Reading this book was a shock. Originally published at about the same time as John Wyndham’s much more famous novel, The Day of the Triffids, The Death of Grass looks at similar catastrophic themes to Wyndham, but with a much bleaker outcome.
Strangely, though over 50 years old, I found that many of the themes are prescient to today’s society, the reliance on other countries for food, the ‘carry on as normal against adversity’ attitude, though there are important differences. There are, perhaps less surprisingly, elements of the novel that are in tune with the society of the 1950’s yet strikingly out of step with today. Perhaps most anachronistic is the role of women portrayed here, with the female characters very much taking a backseat whilst the men sort things out. It is a surprise what Christopher managed to pass by the publishers in the straight-laced context of the day, however. Rape is implied here, though without too much detail, unlike the surprises of murder, revenge killing and mercy killing reflected here. The book is shockingly logical and cold in its portrayal of such horrific events and that makes its effects so much the more effective.

_ _ _

__GIVEN PROBLEM__: Can you reproduce the full review of The Death of Grass word for word? Draw only on the review of The Death of Grass above.

_ _ _

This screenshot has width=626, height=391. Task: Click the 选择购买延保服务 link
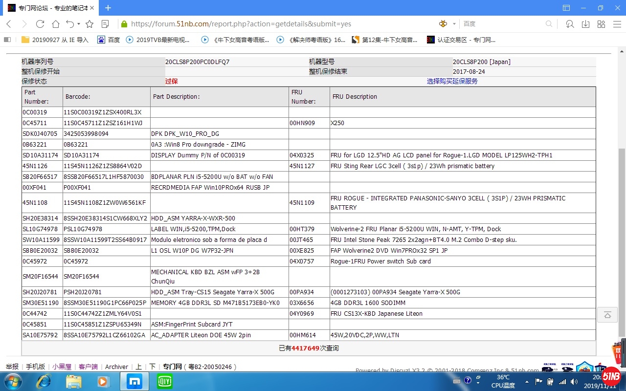click(452, 81)
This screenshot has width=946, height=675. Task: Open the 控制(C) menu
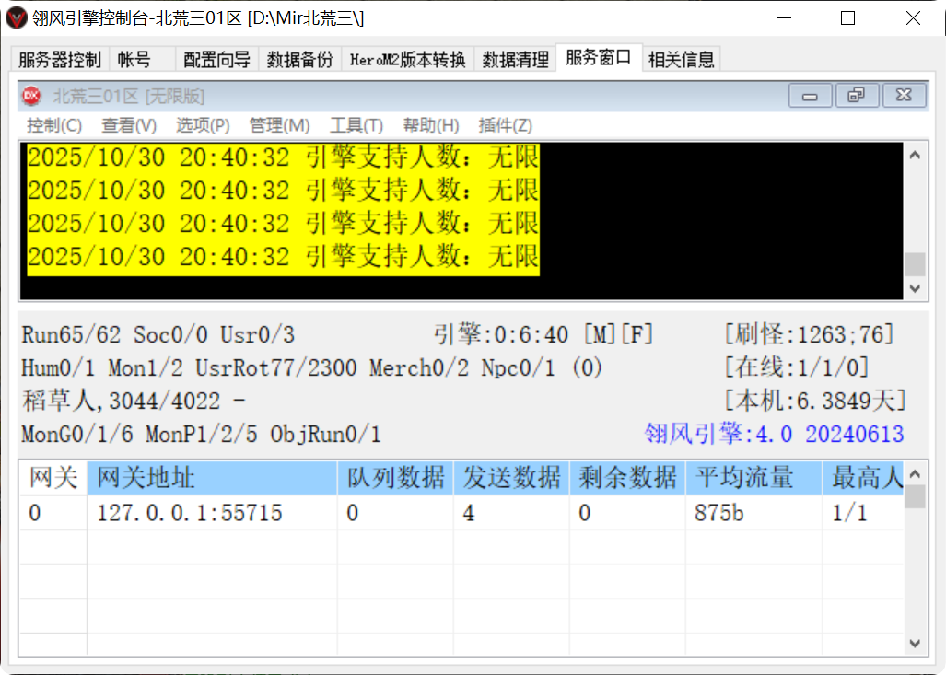click(53, 125)
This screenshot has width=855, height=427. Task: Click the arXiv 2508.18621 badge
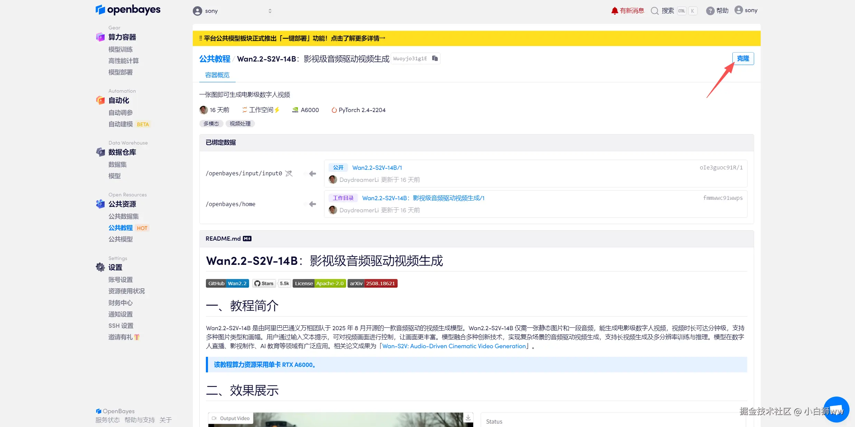[372, 284]
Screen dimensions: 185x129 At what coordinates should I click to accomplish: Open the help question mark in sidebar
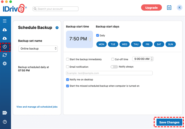click(x=5, y=122)
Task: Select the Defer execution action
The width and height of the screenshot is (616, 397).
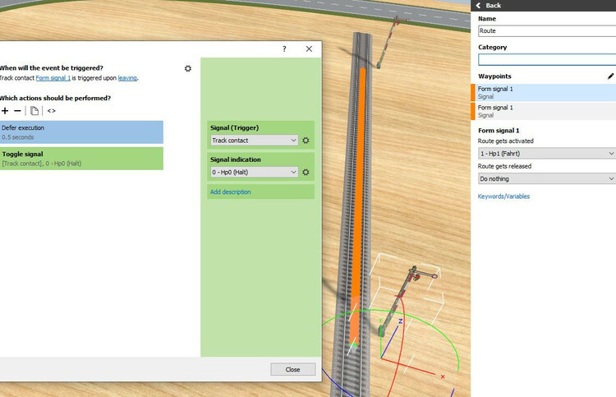Action: click(81, 132)
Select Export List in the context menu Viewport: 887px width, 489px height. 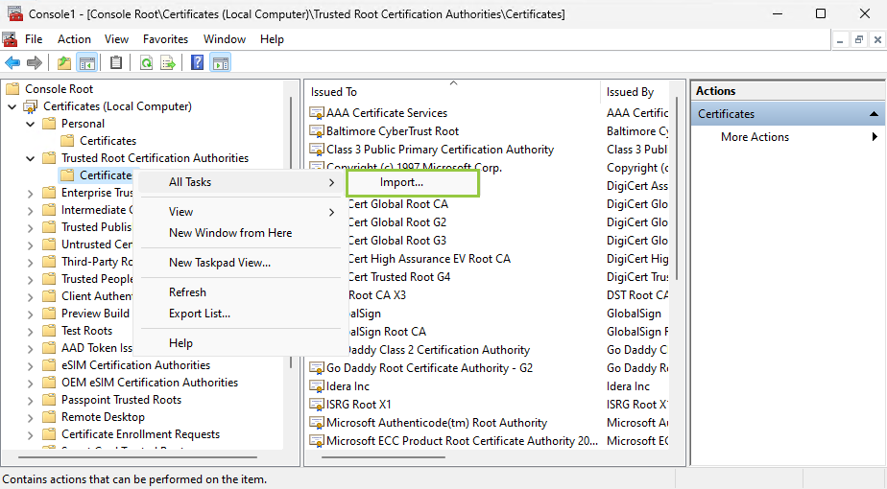pyautogui.click(x=200, y=314)
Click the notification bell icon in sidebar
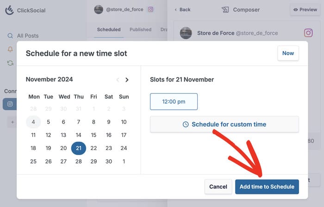The width and height of the screenshot is (324, 207). (10, 49)
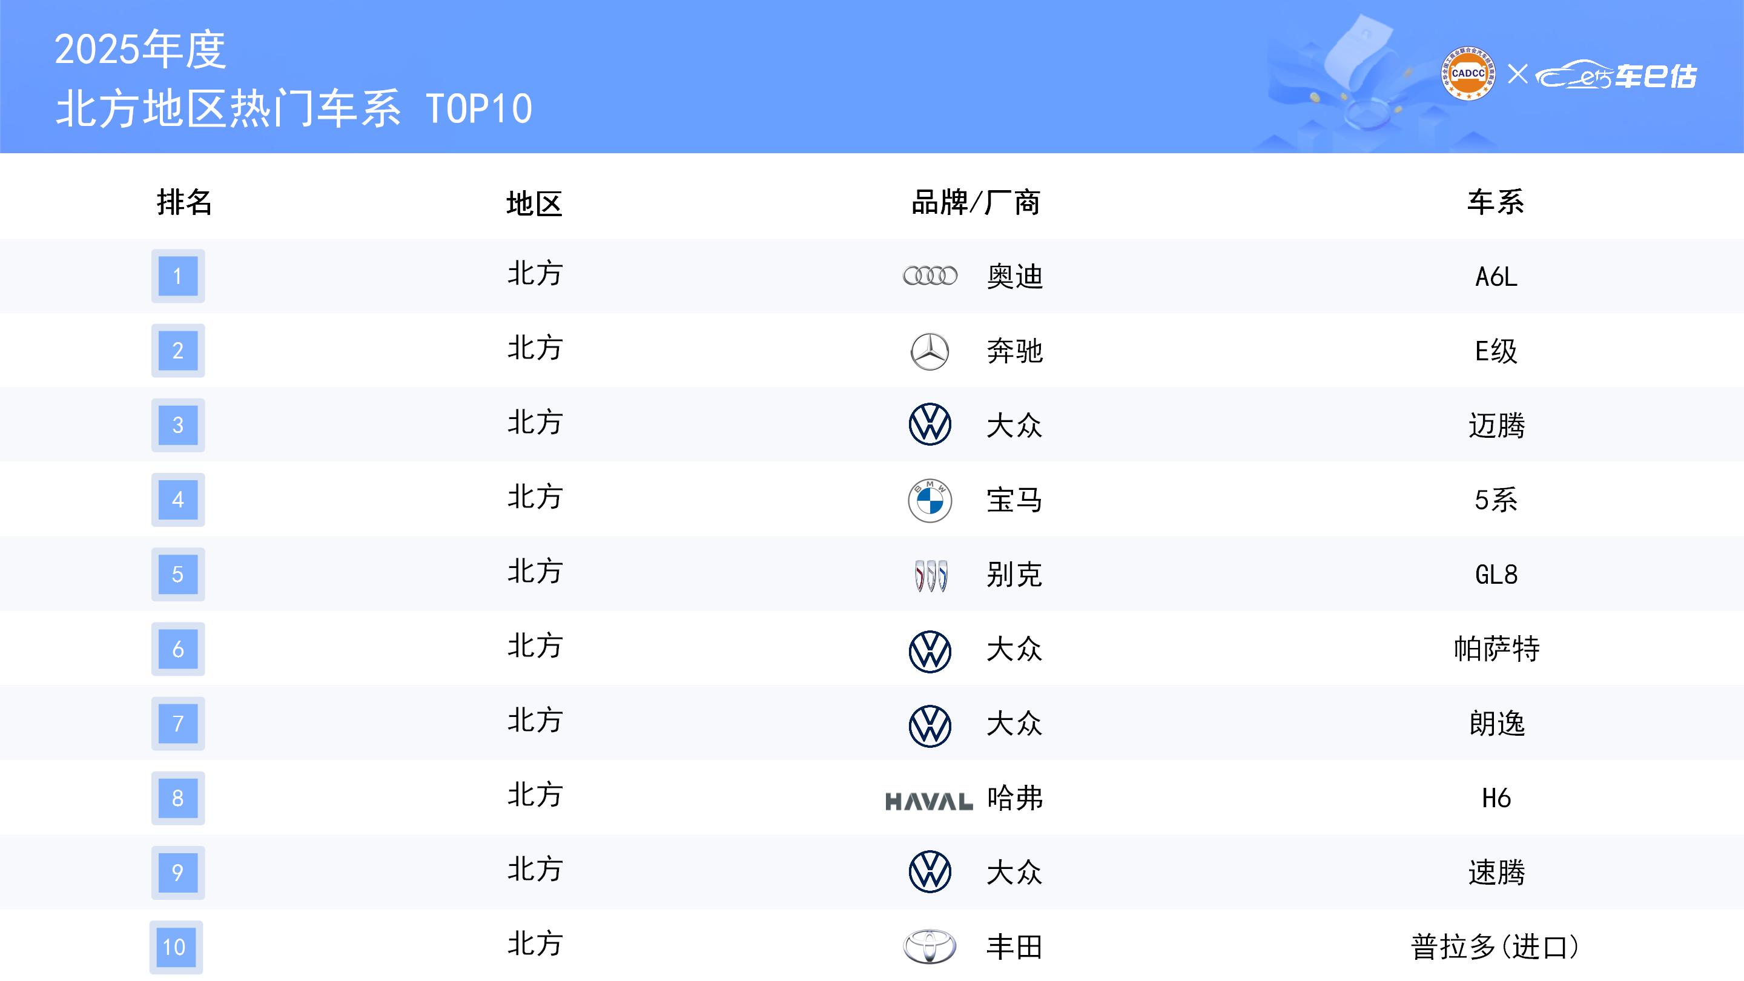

_ _ _

__WRITTEN RESPONSE__:
Reading this book was a shock. Originally published at about the same time as John Wyndham’s much more famous novel, The Day of the Triffids, The Death of Grass looks at similar catastrophic themes to Wyndham, but with a much bleaker outcome.
Strangely, though over 50 years old, I found that many of the themes are prescient to today’s society, the reliance on other countries for food, the ‘carry on as normal against adversity’ attitude, though there are important differences. There are, perhaps less surprisingly, elements of the novel that are in tune with the society of the 1950’s yet strikingly out of step with today. Perhaps most anachronistic is the role of women portrayed here, with the female characters very much taking a backseat whilst the men sort things out. It is a surprise what Christopher managed to pass by the publishers in the straight-laced context of the day, however. Rape is implied here, though without too much detail, unlike the surprises of murder, revenge killing and mercy killing reflected here. The book is shockingly logical and cold in its portrayal of such horrific events and that makes its effects so much the more effective.